* [What is needed]: Render the items starting with the line that contains "The height and width of the screenshot is (675, 1200)." and going on through the line that contains "Action: click(x=634, y=199)" as a two-column CSV with the columns instruction and click, one row per item. Put each value in a single quoted field and replace any line breaks with spaces.

* [Records]:
— Start —
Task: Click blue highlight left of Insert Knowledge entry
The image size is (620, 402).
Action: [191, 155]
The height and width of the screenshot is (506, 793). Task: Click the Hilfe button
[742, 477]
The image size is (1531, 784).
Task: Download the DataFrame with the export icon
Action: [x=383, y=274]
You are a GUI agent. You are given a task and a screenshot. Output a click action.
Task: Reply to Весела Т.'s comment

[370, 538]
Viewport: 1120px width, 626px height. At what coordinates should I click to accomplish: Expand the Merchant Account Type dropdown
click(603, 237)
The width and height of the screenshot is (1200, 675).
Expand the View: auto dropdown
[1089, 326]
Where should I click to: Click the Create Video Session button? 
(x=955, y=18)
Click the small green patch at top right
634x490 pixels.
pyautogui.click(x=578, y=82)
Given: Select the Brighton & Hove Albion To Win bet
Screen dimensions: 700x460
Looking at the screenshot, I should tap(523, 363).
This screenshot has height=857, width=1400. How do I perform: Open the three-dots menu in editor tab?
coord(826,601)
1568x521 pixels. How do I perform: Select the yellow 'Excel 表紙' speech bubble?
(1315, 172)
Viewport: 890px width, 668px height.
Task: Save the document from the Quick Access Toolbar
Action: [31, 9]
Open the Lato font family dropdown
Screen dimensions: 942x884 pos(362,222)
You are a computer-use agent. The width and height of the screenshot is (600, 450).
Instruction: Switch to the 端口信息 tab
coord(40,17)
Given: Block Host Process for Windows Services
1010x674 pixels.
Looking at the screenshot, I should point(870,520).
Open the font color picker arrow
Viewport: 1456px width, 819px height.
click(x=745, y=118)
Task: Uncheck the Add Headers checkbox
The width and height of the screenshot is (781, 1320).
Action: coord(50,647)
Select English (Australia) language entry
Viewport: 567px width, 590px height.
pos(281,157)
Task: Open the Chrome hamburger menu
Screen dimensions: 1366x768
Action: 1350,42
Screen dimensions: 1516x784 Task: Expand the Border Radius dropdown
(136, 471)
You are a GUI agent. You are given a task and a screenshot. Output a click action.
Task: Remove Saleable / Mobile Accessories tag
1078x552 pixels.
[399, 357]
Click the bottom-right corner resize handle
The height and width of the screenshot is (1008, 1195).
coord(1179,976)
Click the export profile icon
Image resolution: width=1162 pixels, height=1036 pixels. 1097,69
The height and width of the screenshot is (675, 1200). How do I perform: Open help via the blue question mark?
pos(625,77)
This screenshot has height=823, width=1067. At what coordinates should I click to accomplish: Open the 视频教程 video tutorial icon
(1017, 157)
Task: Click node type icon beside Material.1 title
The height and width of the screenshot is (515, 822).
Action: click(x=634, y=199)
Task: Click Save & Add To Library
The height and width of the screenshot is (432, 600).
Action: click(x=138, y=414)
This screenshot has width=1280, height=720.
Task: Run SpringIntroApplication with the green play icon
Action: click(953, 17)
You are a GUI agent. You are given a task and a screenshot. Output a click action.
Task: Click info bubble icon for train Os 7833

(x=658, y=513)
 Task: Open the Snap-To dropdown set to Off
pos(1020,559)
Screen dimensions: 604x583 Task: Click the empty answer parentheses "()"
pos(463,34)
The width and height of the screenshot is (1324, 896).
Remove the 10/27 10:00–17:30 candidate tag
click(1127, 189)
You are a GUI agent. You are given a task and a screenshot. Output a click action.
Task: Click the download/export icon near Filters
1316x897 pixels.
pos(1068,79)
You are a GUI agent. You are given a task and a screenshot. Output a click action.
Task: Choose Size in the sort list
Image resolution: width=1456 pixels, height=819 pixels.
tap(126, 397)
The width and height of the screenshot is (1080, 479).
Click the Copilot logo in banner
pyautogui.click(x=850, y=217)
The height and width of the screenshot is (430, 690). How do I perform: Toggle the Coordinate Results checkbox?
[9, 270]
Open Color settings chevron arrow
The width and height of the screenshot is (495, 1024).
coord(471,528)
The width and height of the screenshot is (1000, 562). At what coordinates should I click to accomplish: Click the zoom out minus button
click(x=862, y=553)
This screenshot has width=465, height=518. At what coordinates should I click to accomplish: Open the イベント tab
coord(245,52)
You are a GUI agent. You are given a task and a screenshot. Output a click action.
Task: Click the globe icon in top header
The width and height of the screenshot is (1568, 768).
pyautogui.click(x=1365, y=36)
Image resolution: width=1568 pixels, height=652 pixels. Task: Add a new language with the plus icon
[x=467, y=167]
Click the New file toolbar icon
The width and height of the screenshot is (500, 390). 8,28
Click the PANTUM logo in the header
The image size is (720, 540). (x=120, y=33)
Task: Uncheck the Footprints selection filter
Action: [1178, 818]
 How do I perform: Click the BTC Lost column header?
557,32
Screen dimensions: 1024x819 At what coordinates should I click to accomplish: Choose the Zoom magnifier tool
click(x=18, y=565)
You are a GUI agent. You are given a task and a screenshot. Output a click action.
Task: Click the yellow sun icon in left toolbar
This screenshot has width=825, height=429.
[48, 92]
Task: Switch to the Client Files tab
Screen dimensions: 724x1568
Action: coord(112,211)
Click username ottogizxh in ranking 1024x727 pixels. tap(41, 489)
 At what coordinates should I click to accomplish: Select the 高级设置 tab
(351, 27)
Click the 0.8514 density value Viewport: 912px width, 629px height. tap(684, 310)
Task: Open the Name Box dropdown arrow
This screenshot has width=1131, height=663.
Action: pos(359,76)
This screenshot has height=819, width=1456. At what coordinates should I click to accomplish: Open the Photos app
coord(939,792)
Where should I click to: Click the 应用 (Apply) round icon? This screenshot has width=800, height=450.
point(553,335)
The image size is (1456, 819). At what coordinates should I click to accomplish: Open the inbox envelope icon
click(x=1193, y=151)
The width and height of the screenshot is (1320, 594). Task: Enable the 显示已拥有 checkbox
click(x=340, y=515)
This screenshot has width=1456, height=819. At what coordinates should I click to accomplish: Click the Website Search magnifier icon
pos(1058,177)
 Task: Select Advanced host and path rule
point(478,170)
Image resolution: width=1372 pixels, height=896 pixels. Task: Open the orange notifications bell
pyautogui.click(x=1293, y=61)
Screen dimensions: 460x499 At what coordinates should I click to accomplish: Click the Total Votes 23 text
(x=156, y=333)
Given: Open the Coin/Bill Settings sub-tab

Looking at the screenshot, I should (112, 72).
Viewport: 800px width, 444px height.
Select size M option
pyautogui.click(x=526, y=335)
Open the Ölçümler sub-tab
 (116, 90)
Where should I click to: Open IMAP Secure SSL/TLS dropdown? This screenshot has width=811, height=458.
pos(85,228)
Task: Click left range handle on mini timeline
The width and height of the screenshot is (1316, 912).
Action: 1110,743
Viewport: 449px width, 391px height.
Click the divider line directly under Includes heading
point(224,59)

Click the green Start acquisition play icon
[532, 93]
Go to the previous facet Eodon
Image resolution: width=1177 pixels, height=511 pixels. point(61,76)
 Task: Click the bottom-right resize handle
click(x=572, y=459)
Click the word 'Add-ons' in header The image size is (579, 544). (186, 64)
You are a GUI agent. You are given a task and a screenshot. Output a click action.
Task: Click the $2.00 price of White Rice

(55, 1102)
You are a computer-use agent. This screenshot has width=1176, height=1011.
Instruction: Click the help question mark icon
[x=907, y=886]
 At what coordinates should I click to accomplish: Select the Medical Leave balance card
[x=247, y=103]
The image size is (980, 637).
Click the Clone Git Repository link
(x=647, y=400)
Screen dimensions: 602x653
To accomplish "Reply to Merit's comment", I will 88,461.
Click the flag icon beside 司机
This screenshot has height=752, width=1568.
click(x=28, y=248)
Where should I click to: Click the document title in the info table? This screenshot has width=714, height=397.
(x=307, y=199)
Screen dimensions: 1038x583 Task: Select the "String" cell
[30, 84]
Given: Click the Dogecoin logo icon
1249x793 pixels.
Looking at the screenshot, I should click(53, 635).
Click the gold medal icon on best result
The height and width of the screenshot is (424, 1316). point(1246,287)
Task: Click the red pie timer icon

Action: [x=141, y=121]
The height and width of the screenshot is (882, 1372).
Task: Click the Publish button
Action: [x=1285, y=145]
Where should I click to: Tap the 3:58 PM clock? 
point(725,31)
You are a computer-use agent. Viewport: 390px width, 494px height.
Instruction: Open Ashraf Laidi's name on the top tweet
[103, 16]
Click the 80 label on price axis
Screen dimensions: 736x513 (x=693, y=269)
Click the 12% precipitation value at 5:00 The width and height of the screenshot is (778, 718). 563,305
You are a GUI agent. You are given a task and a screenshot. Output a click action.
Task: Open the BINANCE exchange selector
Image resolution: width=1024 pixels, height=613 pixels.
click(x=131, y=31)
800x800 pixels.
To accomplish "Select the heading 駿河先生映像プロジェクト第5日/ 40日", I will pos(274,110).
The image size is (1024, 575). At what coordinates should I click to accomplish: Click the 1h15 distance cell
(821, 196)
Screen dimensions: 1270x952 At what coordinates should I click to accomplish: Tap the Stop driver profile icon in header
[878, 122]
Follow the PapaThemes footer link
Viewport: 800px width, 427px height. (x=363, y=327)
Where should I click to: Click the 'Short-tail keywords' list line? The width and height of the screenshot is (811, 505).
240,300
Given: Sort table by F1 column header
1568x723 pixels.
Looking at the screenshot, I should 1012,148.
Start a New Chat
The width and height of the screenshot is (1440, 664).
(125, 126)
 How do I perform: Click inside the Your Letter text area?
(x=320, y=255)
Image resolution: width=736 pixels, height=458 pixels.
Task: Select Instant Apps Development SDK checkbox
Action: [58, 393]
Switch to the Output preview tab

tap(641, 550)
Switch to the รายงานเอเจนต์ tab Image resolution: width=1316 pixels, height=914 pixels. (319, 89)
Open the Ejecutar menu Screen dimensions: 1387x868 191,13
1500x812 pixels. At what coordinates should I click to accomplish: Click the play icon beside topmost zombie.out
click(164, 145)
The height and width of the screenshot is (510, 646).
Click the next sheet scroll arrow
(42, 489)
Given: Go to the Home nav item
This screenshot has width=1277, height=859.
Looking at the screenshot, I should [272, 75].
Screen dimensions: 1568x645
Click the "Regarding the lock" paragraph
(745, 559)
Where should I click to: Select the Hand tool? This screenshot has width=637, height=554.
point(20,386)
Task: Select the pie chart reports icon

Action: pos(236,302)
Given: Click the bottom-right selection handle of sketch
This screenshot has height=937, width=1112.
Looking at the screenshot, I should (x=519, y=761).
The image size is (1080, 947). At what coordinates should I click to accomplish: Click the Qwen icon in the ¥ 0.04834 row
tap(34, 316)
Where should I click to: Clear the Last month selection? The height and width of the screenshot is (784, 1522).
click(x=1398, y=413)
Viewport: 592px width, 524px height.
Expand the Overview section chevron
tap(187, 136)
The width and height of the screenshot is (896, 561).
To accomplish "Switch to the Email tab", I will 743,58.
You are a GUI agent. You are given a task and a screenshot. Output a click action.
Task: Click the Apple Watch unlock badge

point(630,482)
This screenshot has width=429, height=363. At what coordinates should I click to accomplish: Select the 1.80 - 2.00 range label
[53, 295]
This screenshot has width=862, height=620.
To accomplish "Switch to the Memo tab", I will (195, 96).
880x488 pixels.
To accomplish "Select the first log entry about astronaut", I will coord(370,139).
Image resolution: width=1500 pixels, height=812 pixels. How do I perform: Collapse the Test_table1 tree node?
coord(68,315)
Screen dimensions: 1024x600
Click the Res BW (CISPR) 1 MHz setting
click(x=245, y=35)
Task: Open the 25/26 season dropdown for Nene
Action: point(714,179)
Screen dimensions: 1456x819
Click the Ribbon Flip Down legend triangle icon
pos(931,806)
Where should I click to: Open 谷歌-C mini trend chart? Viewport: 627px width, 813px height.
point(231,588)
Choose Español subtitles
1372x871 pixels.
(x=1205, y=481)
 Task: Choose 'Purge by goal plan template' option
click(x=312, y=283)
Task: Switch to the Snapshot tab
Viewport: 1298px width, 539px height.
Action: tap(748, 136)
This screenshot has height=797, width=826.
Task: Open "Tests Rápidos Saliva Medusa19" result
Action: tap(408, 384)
— End —
* [Answer]:
instruction,click
"The height and width of the screenshot is (675, 1200). How do I perform: Open help via the blue question mark?","pos(625,77)"
"This screenshot has height=823, width=1067. At what coordinates should I click to accomplish: Open the 视频教程 video tutorial icon","(1017, 157)"
"Task: Click node type icon beside Material.1 title The height and width of the screenshot is (515, 822).","Action: click(x=634, y=199)"